Could you write out every line of the material below word for word, leaving out the pictures?

◆ Records shown ◆
>>

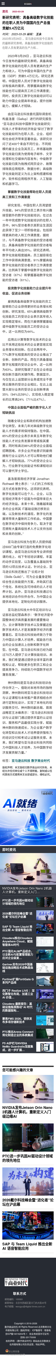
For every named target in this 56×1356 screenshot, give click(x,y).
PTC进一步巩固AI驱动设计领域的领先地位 (17, 902)
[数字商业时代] (28, 3)
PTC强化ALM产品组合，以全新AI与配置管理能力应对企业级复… (18, 954)
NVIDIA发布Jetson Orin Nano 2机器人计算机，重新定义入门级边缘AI (27, 1112)
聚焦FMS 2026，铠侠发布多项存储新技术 (17, 1020)
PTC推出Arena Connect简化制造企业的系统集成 (17, 1033)
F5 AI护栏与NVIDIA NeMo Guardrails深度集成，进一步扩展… (17, 1046)
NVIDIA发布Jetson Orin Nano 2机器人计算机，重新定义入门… (27, 890)
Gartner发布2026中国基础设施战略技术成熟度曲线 (17, 967)
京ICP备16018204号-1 (16, 1333)
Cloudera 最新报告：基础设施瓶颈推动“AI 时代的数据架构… (17, 1007)
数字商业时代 (40, 760)
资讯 (5, 11)
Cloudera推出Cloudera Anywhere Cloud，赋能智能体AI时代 (17, 941)
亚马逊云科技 (21, 760)
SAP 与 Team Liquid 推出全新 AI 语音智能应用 (17, 928)
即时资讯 (9, 849)
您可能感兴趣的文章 (17, 1069)
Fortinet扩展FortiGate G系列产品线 (18, 981)
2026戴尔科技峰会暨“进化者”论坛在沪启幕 (17, 915)
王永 (38, 34)
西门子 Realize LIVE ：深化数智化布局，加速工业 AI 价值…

<<

◆ Exercise answer ◆
For every named target in this 56×1356 screenshot, give click(x,y).
PTC进一步巩固AI驱动设计领域的领先地位 (17, 902)
[数字商业时代] (28, 3)
PTC强化ALM产品组合，以全新AI与配置管理能力应对企业级复… (18, 954)
NVIDIA发布Jetson Orin Nano 2机器人计算机，重新定义入门级边缘AI (27, 1112)
聚焦FMS 2026，铠侠发布多项存储新技术 (17, 1020)
PTC推出Arena Connect简化制造企业的系统集成 (17, 1033)
F5 AI护栏与NVIDIA NeMo Guardrails深度集成，进一步扩展… (17, 1046)
NVIDIA发布Jetson Orin Nano 2机器人计算机，重新定义入门… (27, 890)
Gartner发布2026中国基础设施战略技术成熟度曲线 (17, 967)
京ICP备16018204号-1 (16, 1333)
Cloudera 最新报告：基础设施瓶颈推动“AI 时代的数据架构… (17, 1007)
数字商业时代 (40, 760)
资讯 (5, 11)
Cloudera推出Cloudera Anywhere Cloud，赋能智能体AI时代 (17, 941)
亚马逊云科技 (21, 760)
SAP 与 Team Liquid 推出全新 AI 语音智能应用 (17, 928)
即时资讯 (9, 849)
您可能感兴趣的文章 (17, 1069)
Fortinet扩展FortiGate G系列产品线 (18, 981)
2026戴尔科技峰会暨“进化者”论坛在沪启幕 (17, 915)
王永 (38, 34)
西门子 Realize LIVE ：深化数智化布局，加速工业 AI 价值…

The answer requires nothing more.